• Records shown:
▶

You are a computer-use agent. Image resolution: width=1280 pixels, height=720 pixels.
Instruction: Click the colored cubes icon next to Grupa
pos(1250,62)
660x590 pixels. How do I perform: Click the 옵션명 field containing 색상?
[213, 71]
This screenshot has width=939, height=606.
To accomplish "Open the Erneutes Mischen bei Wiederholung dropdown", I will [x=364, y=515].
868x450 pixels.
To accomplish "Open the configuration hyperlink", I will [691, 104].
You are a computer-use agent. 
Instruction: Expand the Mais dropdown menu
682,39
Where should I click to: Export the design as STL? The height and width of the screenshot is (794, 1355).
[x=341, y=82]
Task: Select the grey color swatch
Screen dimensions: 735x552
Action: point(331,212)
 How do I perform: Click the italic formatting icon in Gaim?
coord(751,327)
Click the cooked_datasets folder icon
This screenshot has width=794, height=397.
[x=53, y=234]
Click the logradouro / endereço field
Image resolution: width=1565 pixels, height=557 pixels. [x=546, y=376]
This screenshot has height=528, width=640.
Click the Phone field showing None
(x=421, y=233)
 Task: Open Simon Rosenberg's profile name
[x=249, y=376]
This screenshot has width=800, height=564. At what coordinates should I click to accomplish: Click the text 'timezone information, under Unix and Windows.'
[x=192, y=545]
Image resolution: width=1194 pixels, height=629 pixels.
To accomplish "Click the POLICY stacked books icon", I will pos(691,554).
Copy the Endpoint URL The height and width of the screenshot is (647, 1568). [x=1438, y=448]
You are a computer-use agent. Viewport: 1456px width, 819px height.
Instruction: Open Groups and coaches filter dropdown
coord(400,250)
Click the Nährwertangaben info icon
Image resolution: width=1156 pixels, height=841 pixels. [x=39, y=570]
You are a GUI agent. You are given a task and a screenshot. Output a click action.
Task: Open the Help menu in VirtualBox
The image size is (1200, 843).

◀

Across the listing above, report every line where "agent" occurs.

• Exercise response:
You are a computer-use agent. Image resolution: width=1280 pixels, height=720 pixels.
You are a computer-use agent. 
You are a computer-use agent. Viewport: 1456px width, 819px height.
You are a GUI agent. You are given a task and a screenshot. Output a click action.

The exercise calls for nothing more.